Strengths & Weaknesses of the Collection

The Library has research level collections in Caribbean and Brazilian Studies. Well represented are also Ethiopia and the Republic of South Africa. For the rest of sub-Saharan Africa and in African American Studies, the Library has a study collection level. A weakness of the collection is Francophone Africa and Francophone Caribbean.

In December 1995, New York University Libraries purchased the collection of the University Place Bookshop which consisted of over 40,000 titles in 80,000 volumes most of which are Africana materials. These books, periodicals and pamphlets cover a wide range of subjects related to sub-Saharan African, African American, and Caribbean cultures, including literature, art, history, politics, economics, religion, aand sociology. There are also extensive materials on slavery. Since many of the items are long out-of-print, the acquisition of this collection has strenghtened the retrospective collection of Africana at the Library considerably.

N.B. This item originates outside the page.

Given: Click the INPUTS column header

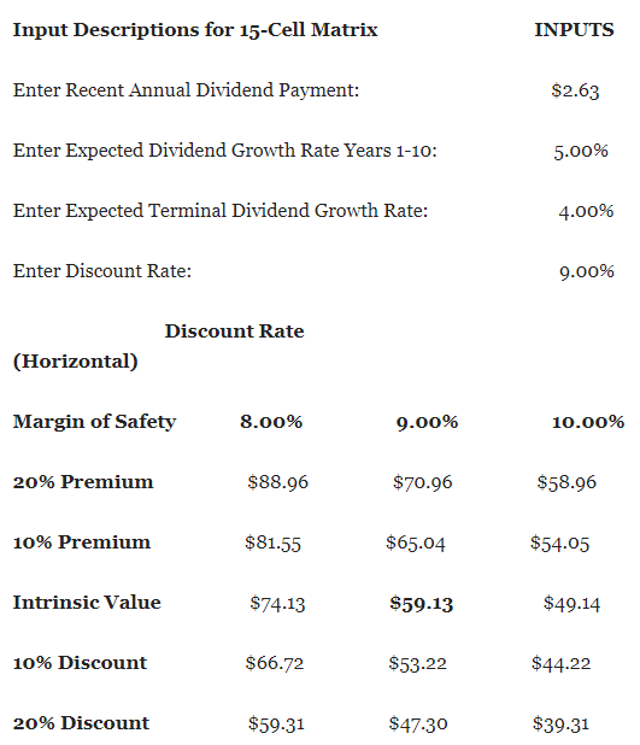Looking at the screenshot, I should [x=574, y=29].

The Africana collection also includes microforms in the following subjects: Black literature, 1827-1940; the slave trade, 1858-1892; slavery in ante-bellum southern industries; slavery source materials, and state slavery slavery statutes, 1789-1865.

Another strength of the collection lies in motion pictures from sub-Saharan Africa and the diaspora.

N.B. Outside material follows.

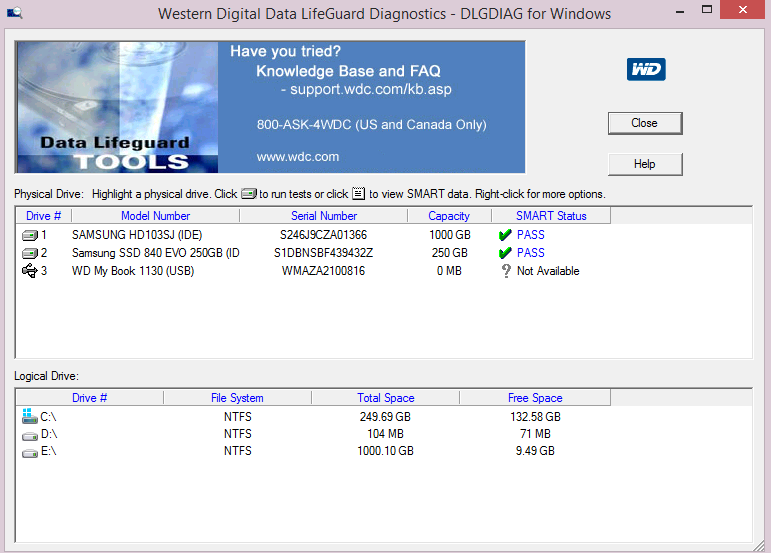
Task: Click the WD logo icon
Action: 646,69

The Africana music collection is especially strong in jazz and Brazilian as well as Caribbean music.

The Fales Collection has a relatively small collection of African American periodicals and monographs which are shelved along with the rest of Fales books. It also houses separately a collection of African American Avantgarde poems, anthologies and minstrels materials.

Other Resources

There are two major Africana collections in New York City: 1. The Schomburg Center for Research in Black Culture and 2. Columbia University Libraries.

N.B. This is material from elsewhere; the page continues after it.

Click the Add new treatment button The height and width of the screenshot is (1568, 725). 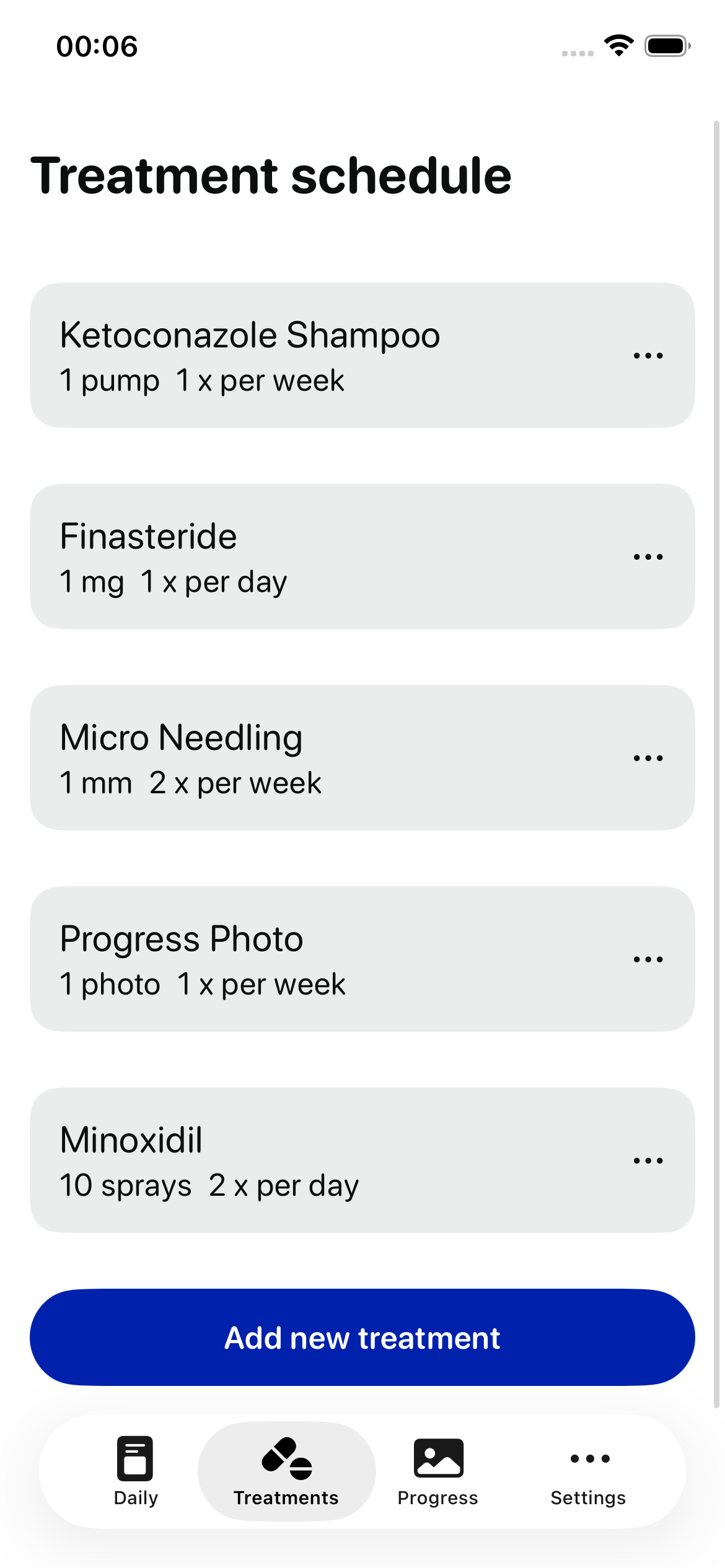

Schomburg's collections include art objects, books, manuscripts, periodicals, newspapers, photographs, prints, recorded music, and sheet music. The printed text holdings are especially strong in African, Caribbean and African American literature as well as in the history of the Americas and the New York metropolitan area. Other foci of the collection are texts on Harlem and Blacks in the performing arts. The Manuscripts, Archives and Rare Books Division of Schomburg is strongest for the 20th century in the fields of the performing arts, Harlem, African American writers, women, civil rights organizations, historians, scholars, radical political movements, religion, and 18th and 19th century Haitian history. The Moving Image and Recorded Sound Division holds a strong collection of African American, Caribbean and African popular and traditional music genres, early jazz and tap dance film footage, and public afairs television broadcasts. The Photographs and Prints Division is strongest in the areas of slavery, Civil War, 19th-century Caribbean and South America, performing and visual arts, modern civil rights movements, religion, military, Harlem, migrant and rural farmers, writers and artists from the Harlem Renaissance period, civic and political leaders worldwide, sports figures and performing artists.

Geographically, Columbia's African collections emphasize Botswana, Lesotho, Swaziland and Zimbabwe as part of a Reasearch Libraries Group assignment. In general, the following subjects are given special consideration: the arts, economic development, geography, history, law, literature, political science, sociology, and anthropology. Some materials in African languages and Arabic are included.

The Rare Books and Manuscripts Library contains about two hundred books on Africa. It also holds a Slavery Collection, the Frederick William Holls (1857-1903) papers which relate partly to the South African War, the Sir Henry Rider Haggard (1856-1925), British imperial official in South Africa and novelist) materials, and the Whitney M. Young, Jr. papers (American civil rights leader).